思考実験
その翌日。白石さんは私のことを優しい笑みで迎え、大岩上の彼の隣を叩いて、ここに座れと指示をしてきました。私は彼の言うままに岩の上に登ると、木漏れ日の下で涼みながら、清風の吹く樹林の中で蝉騒を聞きました。
「今日は更に難しい話をしようか。テセウスの船という話は知っているかい?」
「はい。本で見たことがあります」
確か、木造船のパーツを一つ一つ変えてゆき、やがて完全に素材の変わってしまった船は、元の船と同じものと言えるのだろうかという問答だった気がします。哲学的な思考実験というもので、答えのない問いに分類されるものの一つとして、授業中に先生が小話としてあげることがありました。
「嗚呼。それをもしも人間に当てはめたとしたら、如何なるのかという話をしよう。考え方を変え、声音を変え、時間をかけて整形をして、時によってやがて老いて。公式的な手段で名前を変え、人間関係を一新する。そうしてできあがった肉体及び存在は、数年前の自分と同じと言えると思うかい?」
私はぼうっと木々の合間を見つめて考えました。こうして人の自殺を止めている私が、寧ろ誰かに死ねと暴言を吐くようになり、それを悪く思うこともなくなったとしたら。今の容貌を良し悪しを問わず造形を変え、名前の改名手続きをして、何処か遠い場所に引っ越して周辺環境を整えて。その末路を生きる私という人間は、果たして私のままであるのでしょうか。

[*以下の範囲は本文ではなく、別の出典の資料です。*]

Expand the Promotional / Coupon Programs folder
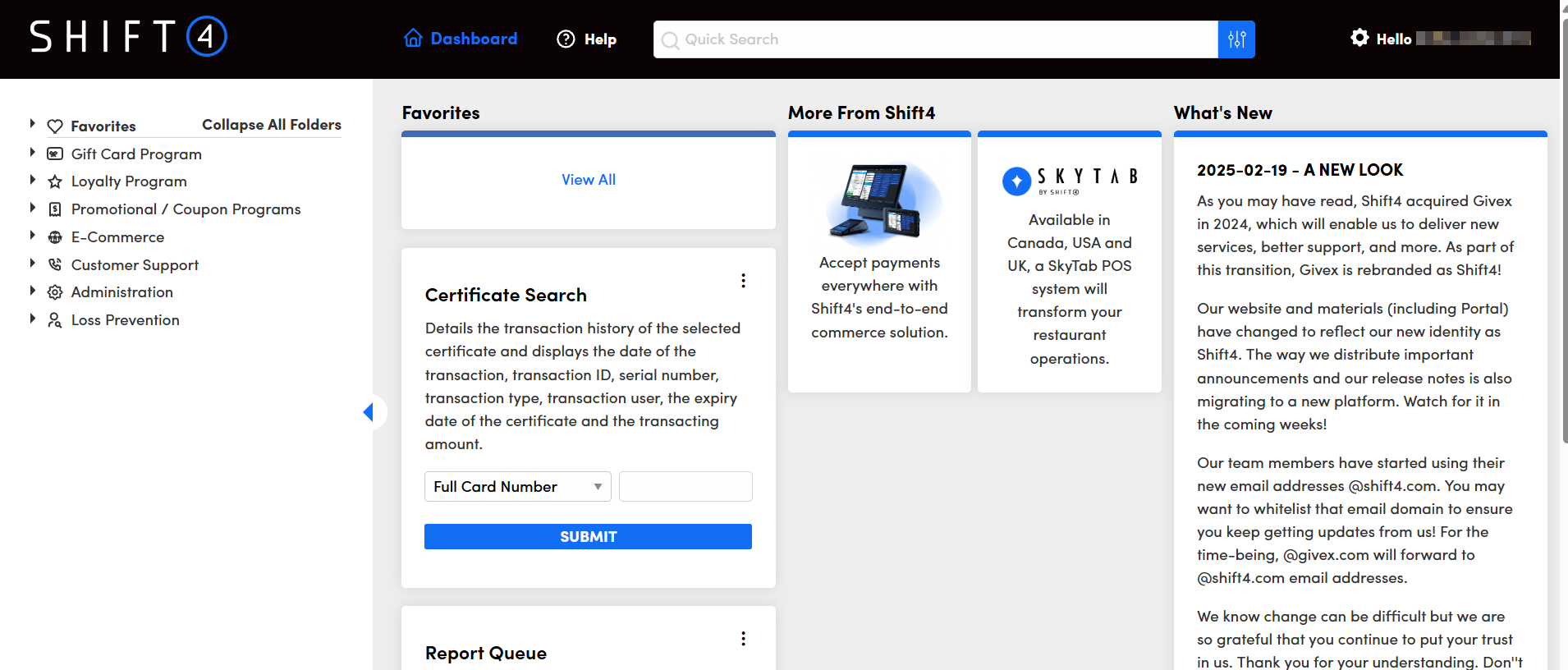 point(33,208)
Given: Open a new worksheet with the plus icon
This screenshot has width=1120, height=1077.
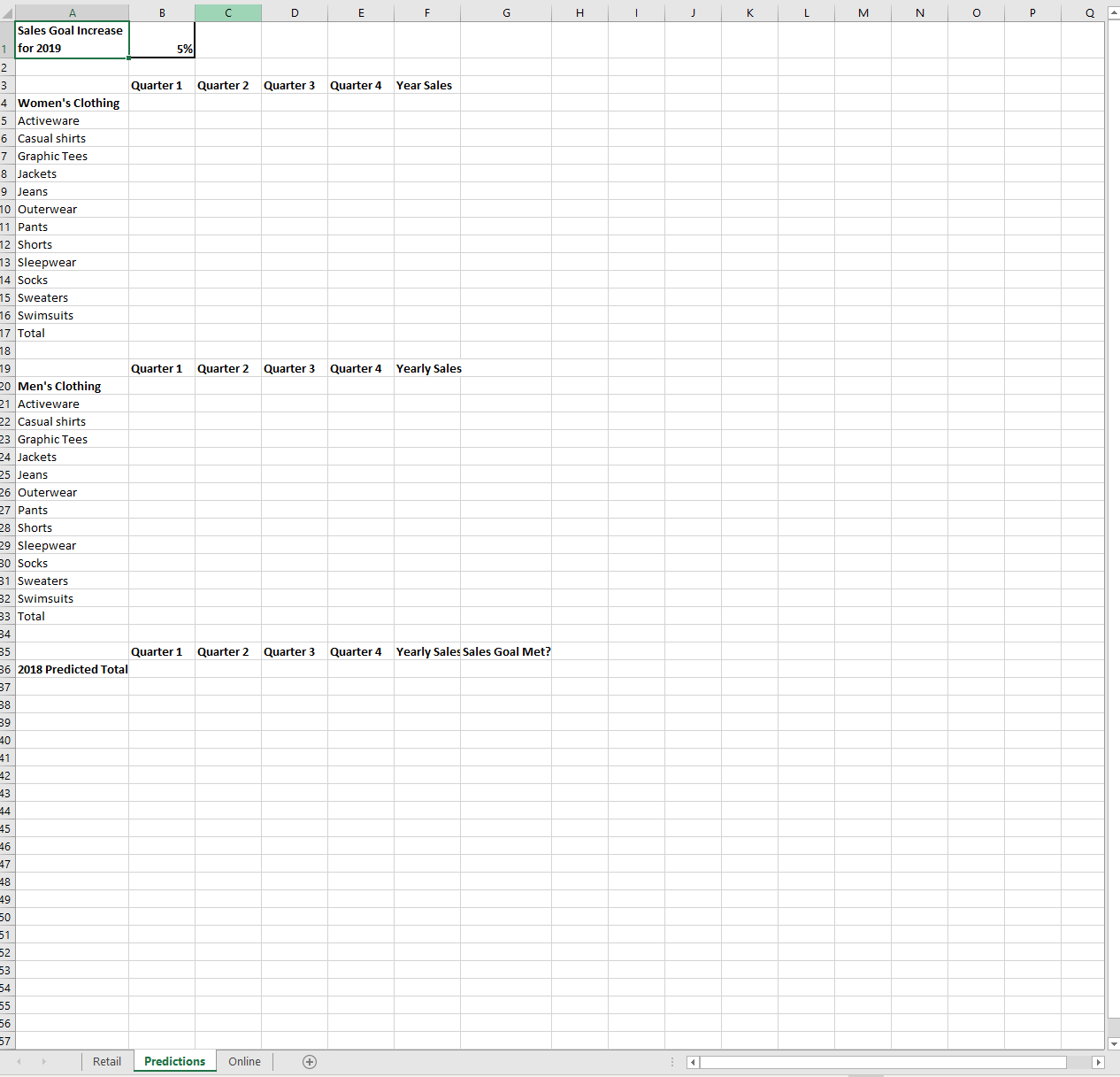Looking at the screenshot, I should pyautogui.click(x=310, y=1061).
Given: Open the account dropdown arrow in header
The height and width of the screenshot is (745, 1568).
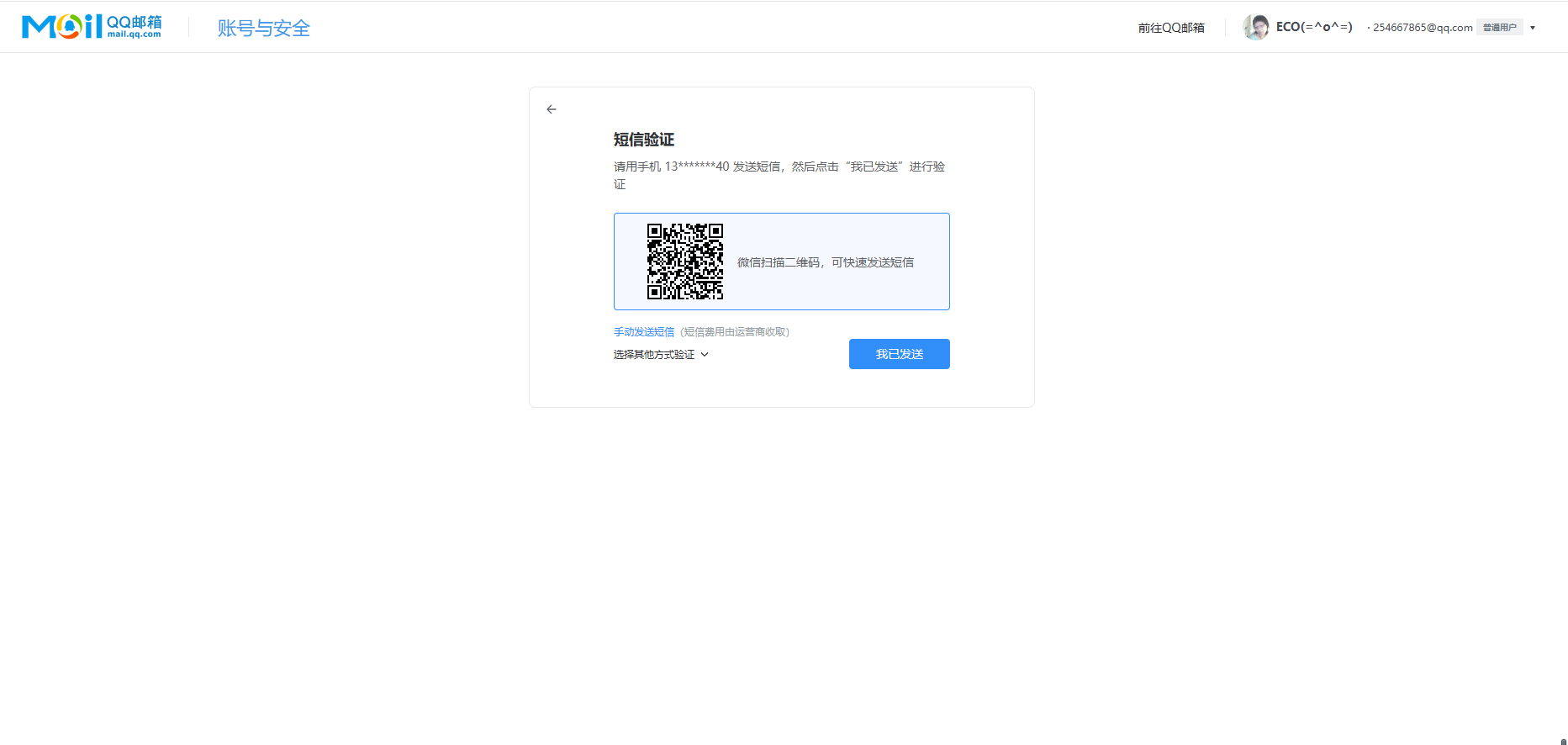Looking at the screenshot, I should pos(1533,28).
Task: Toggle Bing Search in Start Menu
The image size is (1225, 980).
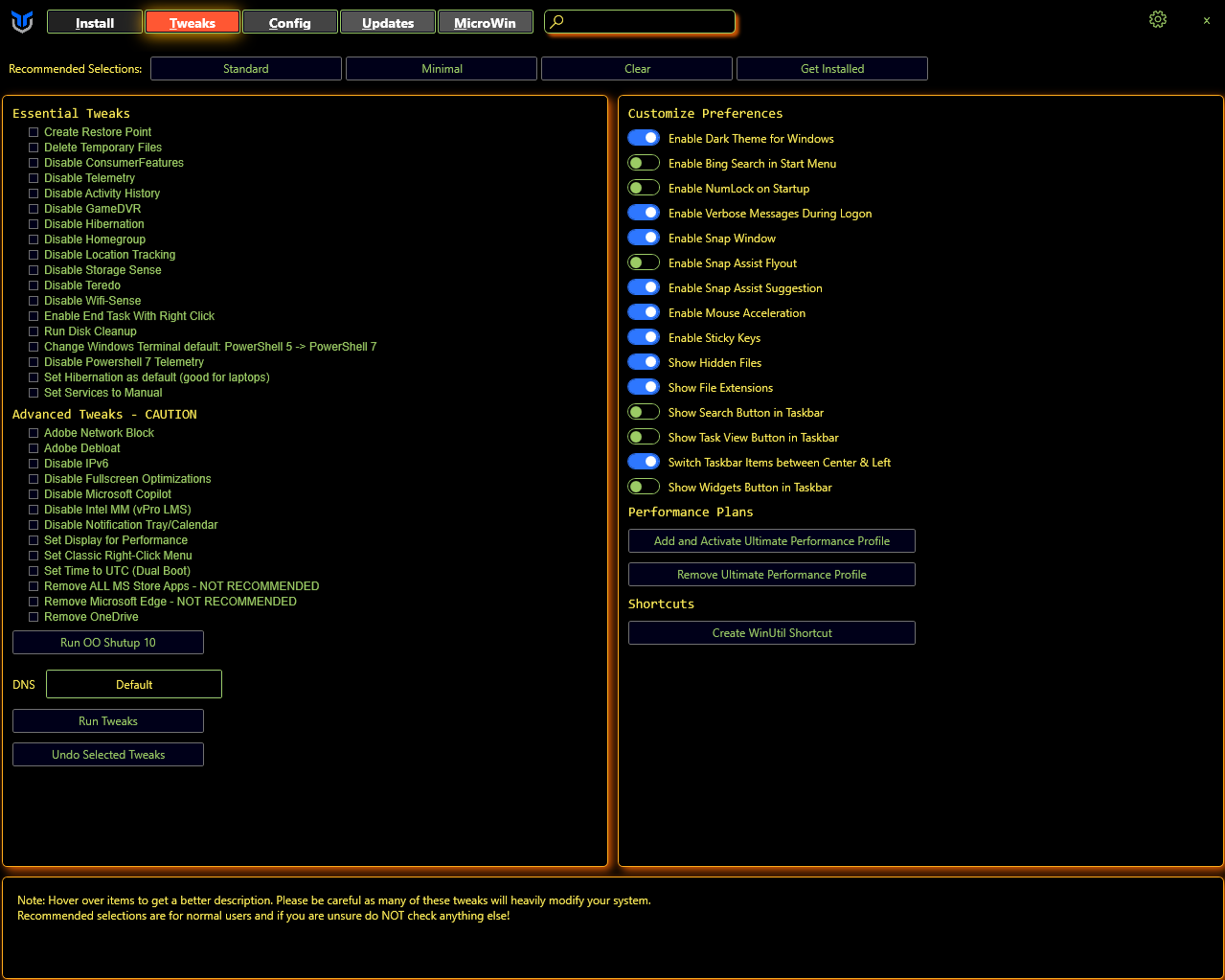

「同じ、なのではないでしょうか。木造船であれば、姿形が変わってしまえばそれは別の船ですが、人間だけには記憶や思い出というものがある訳ですから……過去のことは変えられません。過去の記録が残っている限り、私は私だと思います。経歴などのすべてが消えてしまったら、そうであるかはわかりませんが」
先日話題にあがった、アーネスト・ヘミングウェイという人も、自分からは逃げられないというようなことを言っていました。それを踏まえて考えてしまうと、如何してもこの結論に至るものなのでしょう。白石さんも、私に同意するように笑いながら頷いていました。
「それでは次の質問だ。テセウスの船を知っていたのなら、トロッコ問題も勿論知っているだろう。君は如何する?」
トロッコ問題というのは、これまた一種の思考実験です。暴走したトロッコの先には老若男女数名が居り、このままでは四名ほどの死者が出てしまいます。ですが私が橋の上から体格の良い人を一人突き落とすと、その人のみを犠牲にしてトロッコが止まります。
関与せずに四人を見殺しにしてしまうのか、一人の犠牲で四人を助けるのか、という問題です。私だったらどうするでしょうか。
一人を突き落とすとすると、きっと彼の死に様を私は目に焼き付けることになるでしょう。救われた四人には感謝をされるかも知れませんが、命の選別をしたという罪悪感は、一生拭うことができないかもしれません。
「何もしないと思います。そのまま放っておいて、四人が死んでしまうことを見届けるかと。何かしてしまったら、人を殺してしまった感覚に一生苛まれると思うので」
「なるほど。ならば君は、死刑ボタンには賛成かい?」
「死刑ボタンですか」
「嗚呼。死刑の際、死刑囚を殺すためのボタンを誰が押すのか決めず、数人が何らかのボタンを同時に押すことで、誰が手を下したのかわからないようにするんだ。そうすることで、人を殺してしまったという罪悪感を覚えないようにするんだよ」
「なるほど……確かに、私はその制度には賛成です。人を殺した罪悪感は、記憶から容易に消えるものではないですから」
「嗚呼、そうだね。記憶というものは良くもあり悪くもある。昨日は悪しざまに言ってみたが、今日は記憶についての良い言葉を持ってきてみたんだ。『我々が追い出されないで済む唯一の楽園とは、思い出である』という、ジャン・パウルの言葉だ。例えどれほど現況が辛くあろうとも、昔の良い思い出は僕を裏切らない」
──同時に、我々は思い出の中でしか自由を得られない。さらに何か悪行を積み重ねていては、思い出すら安息の地にはなりえない。
白石さんはそう言いたいのではないかと、私は思いました。
記憶でしか安寧を得られず、もしもその安らぎも手に入れることが出来なくなってしまったとしたら、私は一体如何なってしまうのでしょうか。